If there’s a prime example to illustrate why the Direct-to-Consumer advertisements need to be taken off the air, psychiatric medications are the prime contender. The ads have been relentless, misleading, and the very real damage from the overmedication in part fueled by these ads is all around us. The AMA has recommended that they be banned [damn the torpedoes! full speed ahead…]. I’d up that recommended to demanded were it up to me. Those ads are as destructive as the cigarette ads used to be, and deserve the same fate.
And speaking of prime examples, this story of the Atypical Antipsychotic Augmentation of Treatment Resistant Depression is one to use to illustrate how commercial interests have invaded medical practice. Besides the obvious dangers of the Metabolic Syndrome and Tardive Dyskinesia, these drugs don’t really do what they’re advertised to do – make the antidepressants work a lot better. They seem to have a small effect [weak at best], but the Effect Sizes are surprisingly low, and the feedback from self rated scales barely registers any clinically relevant effect. I’ve maxed out my boring-ness to make this story available with the appropriate reference in hopes that people might happen by and take a look…
Mickey, thank you for having the kishkas to do this work.
Thank you for compiling information that is not easy to find.
Sometimes I wonder if the real target of those ads are really doctors watching TV. I mean the multiplier effect would be much greater if you flip a doctor to your drug as opposed to a single patient.
Sadly, I know some PMDs and even lazy psychiatrists who are heavily influenced by those ads. I even had a psychiatrist once comment after I questioned an SGA in a nonpsychotic depression that I should pay more attention to the Abilify ads and he likes to use it for “emotional control”. No worries about TD, he claimed because that was all from the older antipsychotics. I’m not kidding.

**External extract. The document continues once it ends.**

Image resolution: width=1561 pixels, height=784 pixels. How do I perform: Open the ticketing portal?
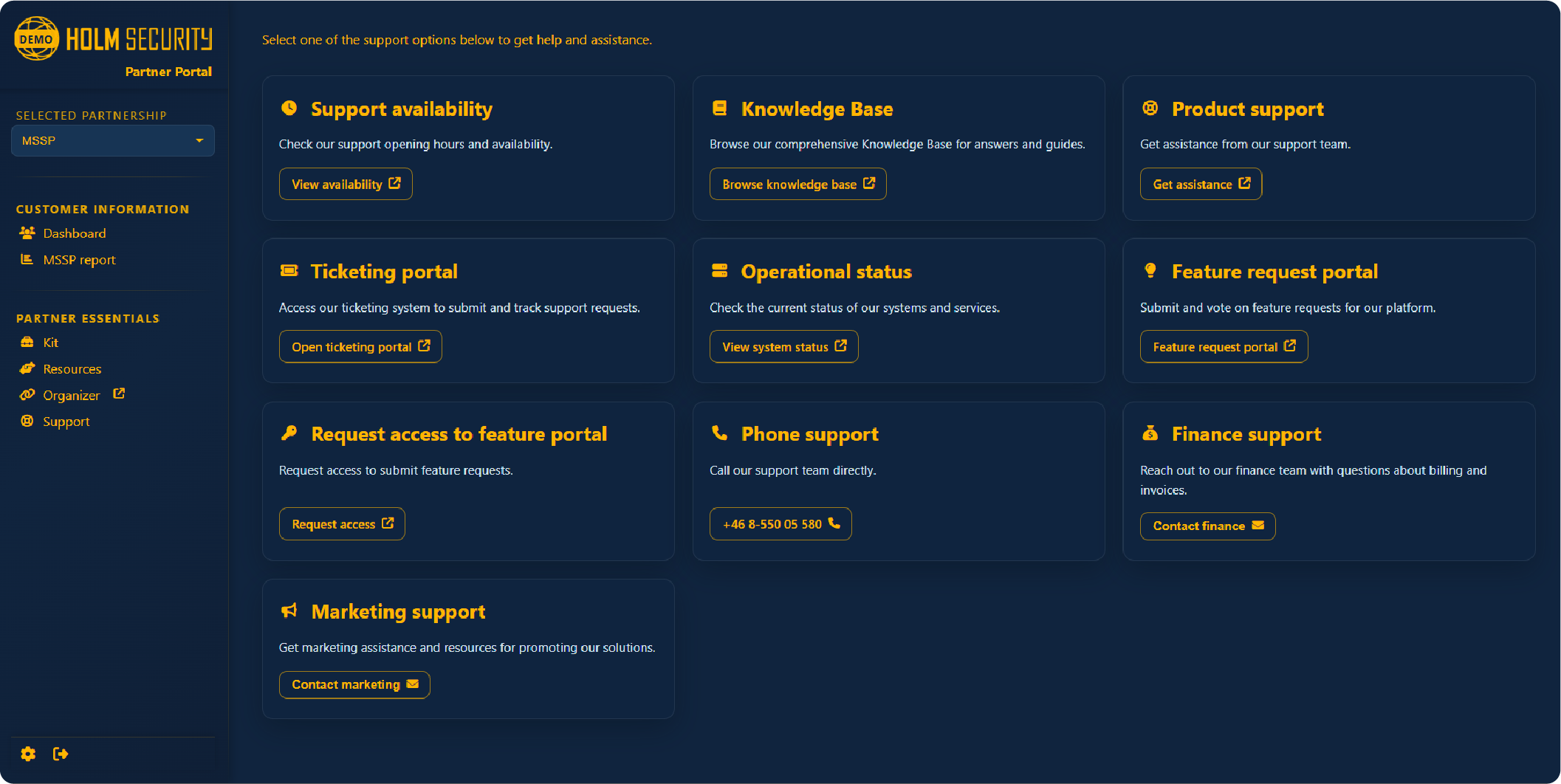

My concern regarding atypical antipsychotic augmentation of treatment resistant depression is that it is already medically known that combining the antidepressants and antipsychotics can cause anticholinergic toxidrome.
“Substances that may cause this toxidrome include the four ‘anti’s of antihistamines, antipsychotics, antidepressants, and antiparkinsonian drugs[3] as well as atropine, benztropine, datura, and scopolamine.”

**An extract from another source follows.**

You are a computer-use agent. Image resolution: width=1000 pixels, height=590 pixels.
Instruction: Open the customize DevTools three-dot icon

And especially given the central symptoms of anticholinergic intoxication syndrome:
“Central symptoms may include memory loss, disorientation, incoherence, hallucinations, psychosis, delirium, hyperactivity, twitching or jerking movements, stereotypy, and seizures.”
Are almost identical to the positive symptoms of “schizophrenia.” It’s likely this antipsychotic / antidepressant induced toxidrome could frequently be misdiagnosed. Especially given the fact it’s not even mentioned in the DSM as a possible cause of “psychosis,” and even psychiatrists can all suffer from the problem of “out of sight, out of mind.”
The peace would be heavily disturbed if the psych drug fad hadn’t coincided with the fascinating, fantasy-fulfulling, self-swaddling Id-ternet. Out of mind, out of sight.